Embeddings for RAG

What Embeddings Are

A text embedding is a dense vector of floating-point numbers that encodes the semantic meaning of a text:

"Warfarin is an anticoagulant" → [0.12, -0.34, 0.89, ...]  (768 or 1536 numbers)
"Blood thinners reduce clotting" → [0.11, -0.31, 0.88, ...]  (semantically similar → similar vector)
"The stock market rose today" → [-0.45, 0.82, -0.22, ...]   (different meaning → different vector)

Texts with similar meaning have vectors that are close together in the embedding space, measured by cosine similarity.

Why Embeddings Enable Semantic Search

Traditional keyword search matches exact text. Embeddings match meaning:

Query: "heart attack"

Keyword search (BM25):
  Returns: documents containing "heart attack"
  Misses: "myocardial infarction", "acute MI", "NSTEMI"

Embedding search:
  Returns: documents semantically close to "heart attack"
  Includes: "myocardial infarction", "cardiac event", "acute coronary syndrome"

The embedding model has learned that these terms mean the same thing.

Embedding Models for RAG

General-purpose (text-embedding-3-small, OpenAI):
  Dimensions: 1536
  Cost: $0.002/1M tokens
  Quality: excellent for general text
  Use for: general knowledge bases

General-purpose (all-MiniLM-L6-v2, local):
  Dimensions: 384
  Cost: free (runs locally)
  Speed: very fast (~100K texts/second on GPU)
  Use for: high-volume, cost-sensitive applications

Medical domain (MedCPT-Query-Encoder):
  Trained on PubMed queries and articles
  Better for biomedical retrieval than general models
  Use for: clinical guideline search, medical QA

Large (text-embedding-3-large, OpenAI):
  Dimensions: 3072
  Higher quality than small, 5× more expensive
  Use for: where retrieval quality is paramount

Embedding Dimensions Trade-off

More dimensions:
  ✓ More expressive — can encode finer-grained distinctions
  ✗ Larger storage (1536 floats × 4 bytes = 6KB per chunk)
  ✗ Slower similarity search (more dimensions to compute)
  ✗ More memory in the vector index

text-embedding-3-small with matryoshka:
  Can truncate to 512 or 256 dimensions
  256d: 6× less storage, ~2× faster search, modest quality drop
  Use for very large corpora where storage/speed matters

Rule of thumb:
  Small corpus (< 100K chunks): use the best model regardless of dimension
  Large corpus (> 10M chunks): consider dimension reduction

Generating Embeddings

Python

from openai import OpenAI
from sentence_transformers import SentenceTransformer
import numpy as np

# OpenAI embeddings (API-based, higher quality)

[Records from a dataset]
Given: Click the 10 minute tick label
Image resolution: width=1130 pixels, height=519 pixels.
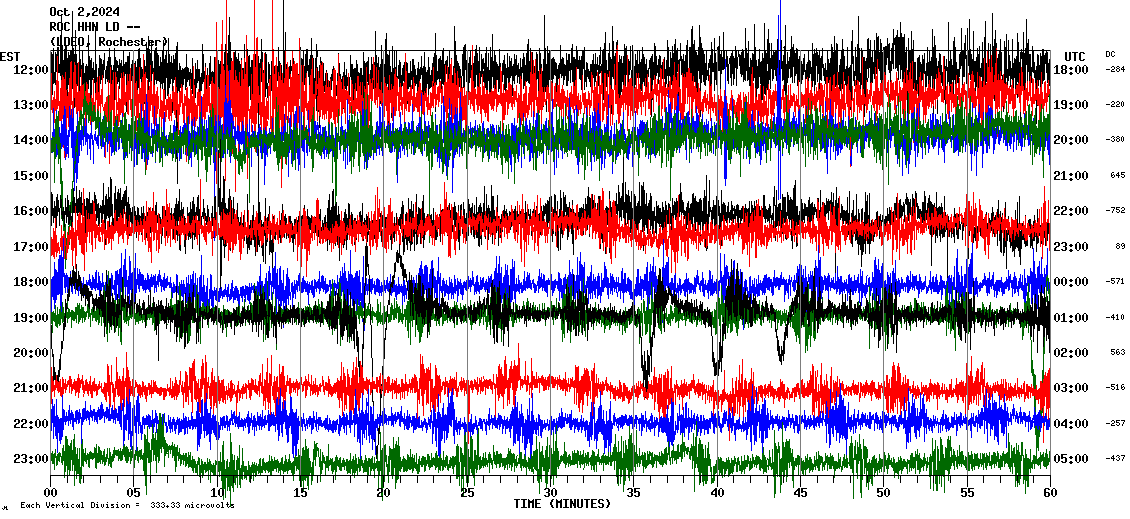Looking at the screenshot, I should click(217, 493).
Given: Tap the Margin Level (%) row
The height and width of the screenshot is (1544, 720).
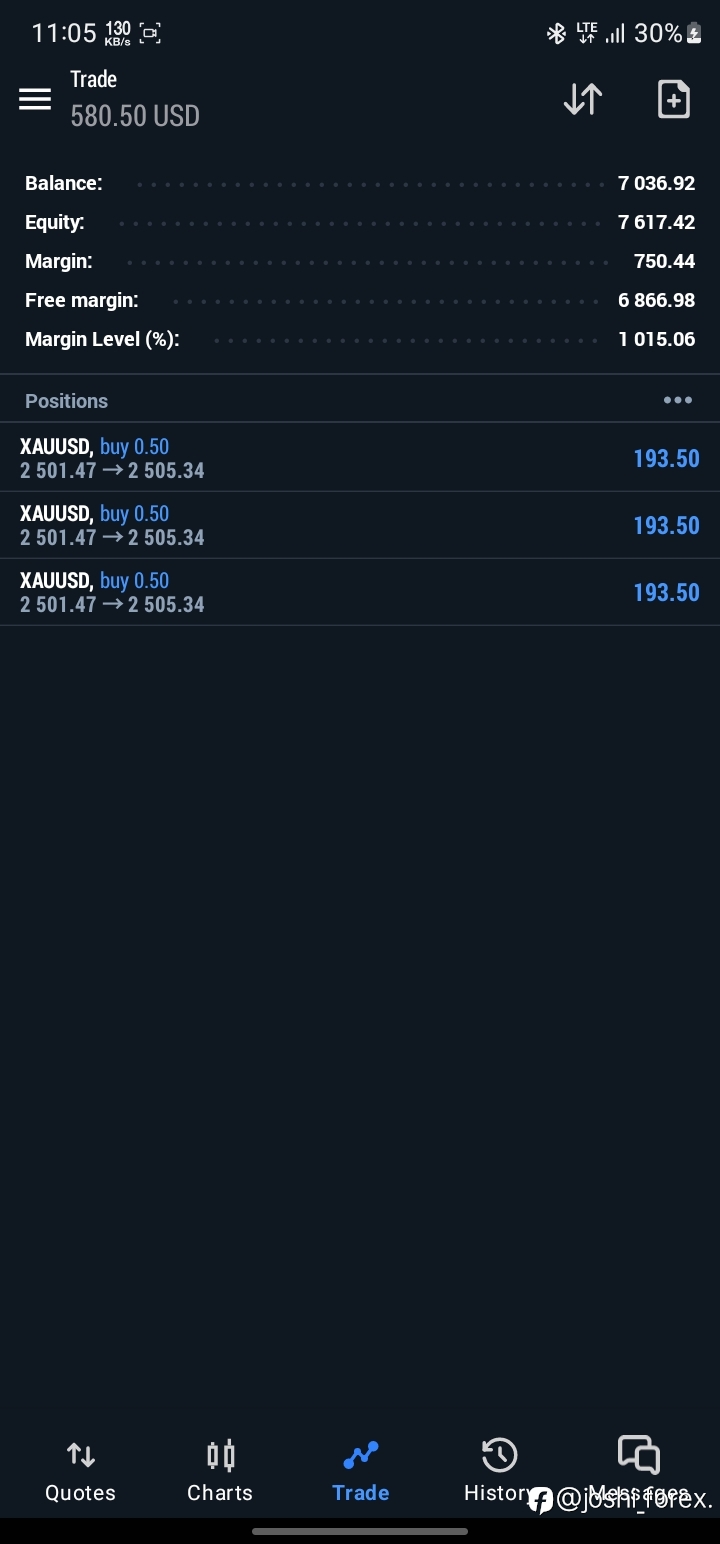Looking at the screenshot, I should point(360,339).
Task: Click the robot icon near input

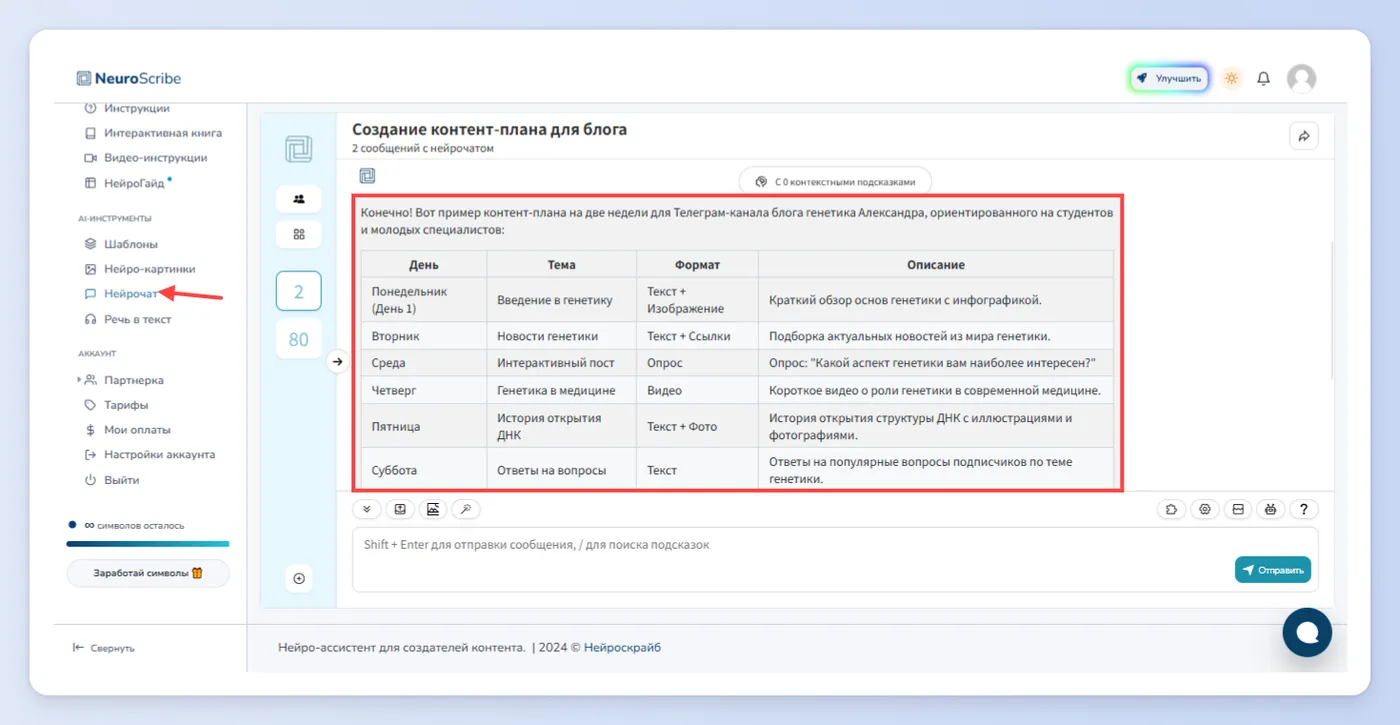Action: point(1270,509)
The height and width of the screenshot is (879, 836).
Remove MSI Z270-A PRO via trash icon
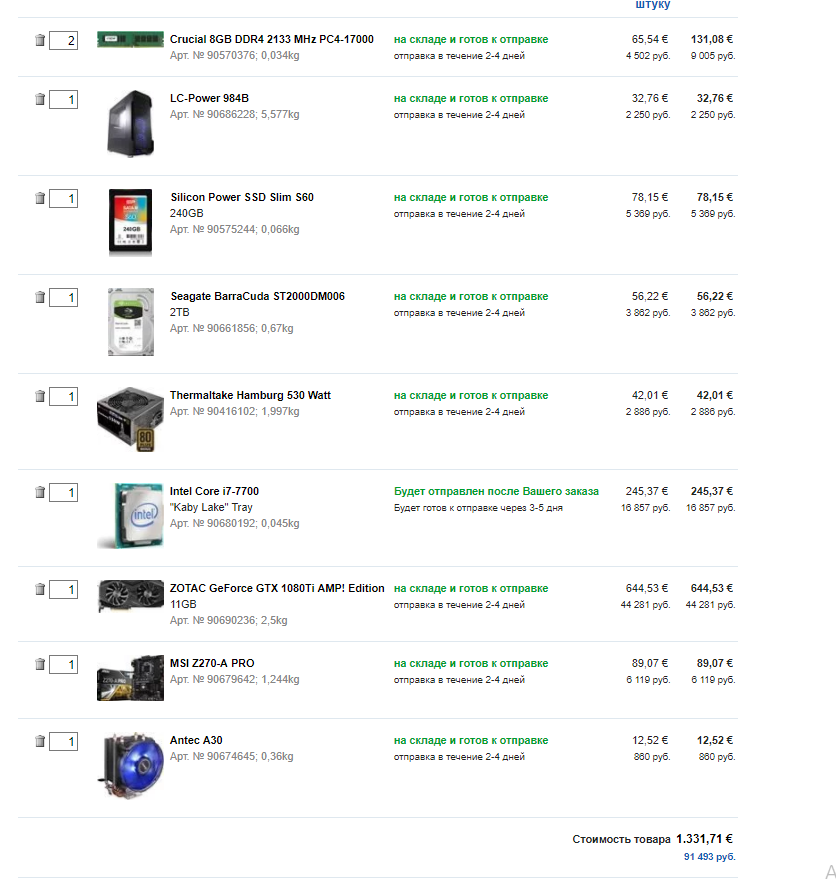(x=40, y=664)
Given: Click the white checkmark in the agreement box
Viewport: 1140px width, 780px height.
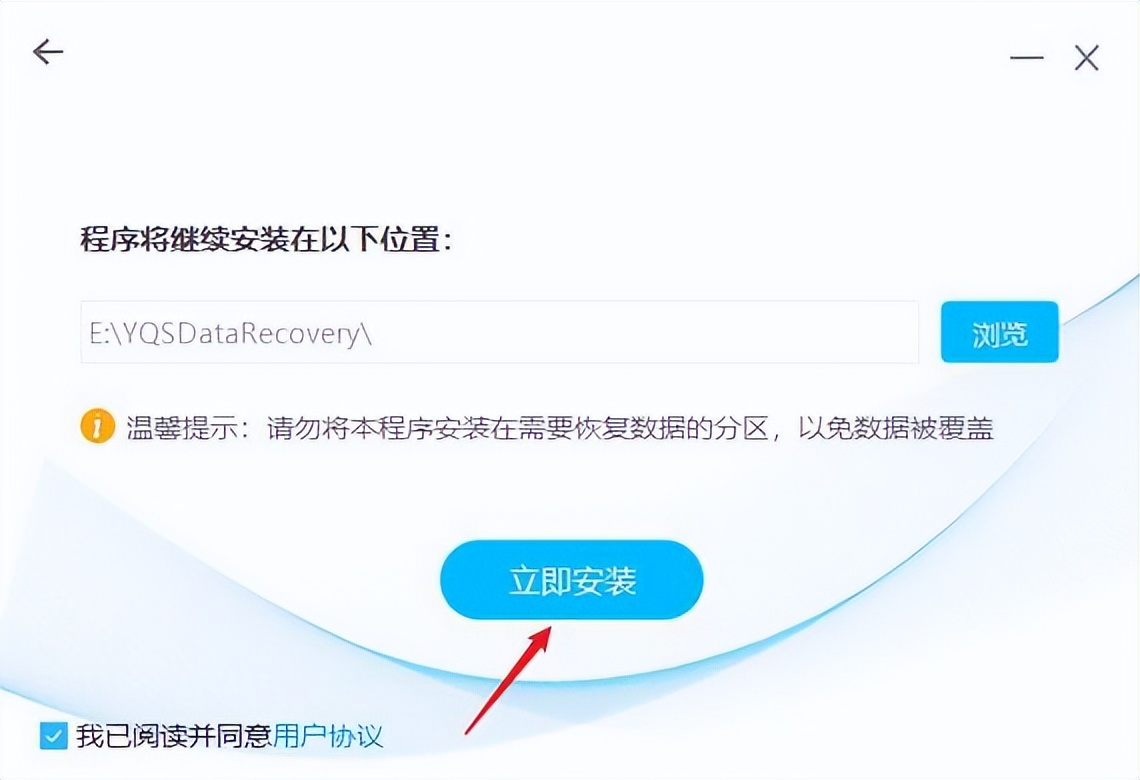Looking at the screenshot, I should (x=53, y=736).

● **Actions to take**
1: In the text on embeddings for RAG, name every embedding model that heads an entry in the section "Embedding Models for RAG."
2: Set down the passage of the text on embeddings for RAG that runs from "A text embedding" down to "or 1536 numbers)".
3: Resume the text on embeddings for RAG at the point where it stops, and carry it forward.

● **Numbered answers**
1:
text-embedding-3-small
all-MiniLM-L6-v2
MedCPT-Query-Encoder
text-embedding-3-large

2:
A text embedding is a dense vector of floating-point numbers that encodes the semantic meaning of a text:

"Warfarin is an anticoagulant" → [0.12, -0.34, 0.89, ...]  (768 or 1536 numbers)

3:
openai_client = OpenAI()

def embed_openai(texts: list[str], model: str = "text-embedding-3-small") -> np.ndarray:
    response = openai_client.embeddings.create(
        input=texts,
        model=model
    )
    return np.array([item.embedding for item in response.data])

# Local embedding model (free, fast)
local_model = SentenceTransformer("all-MiniLM-L6-v2")

def embed_local(texts: list[str]) -> np.ndarray:
    return local_model.encode(texts, show_progress_bar=True)

# Batching for large corpora:
def embed_batch(texts: list[str], batch_size: int = 256) -> np.ndarray:
    all_embeddings = []
    for i in range(0, len(texts), batch_size):
        batch = texts[i:i + batch_size]
        embs = embed_local(batch)
        all_embeddings.append(embs)
    return np.vstack(all_embeddings)

Embedding Asymmetry

Query and document embeddings can be different:

Standard: embed(query) and embed(document) use the SAME model
  Works well when query and document vocabulary are similar

Asymmetric models (bi-encoder trained with hard negatives):
  query encoder and document encoder may be different
  query: "What causes heart attacks?"
  document: "Myocardial infarction occurs when..."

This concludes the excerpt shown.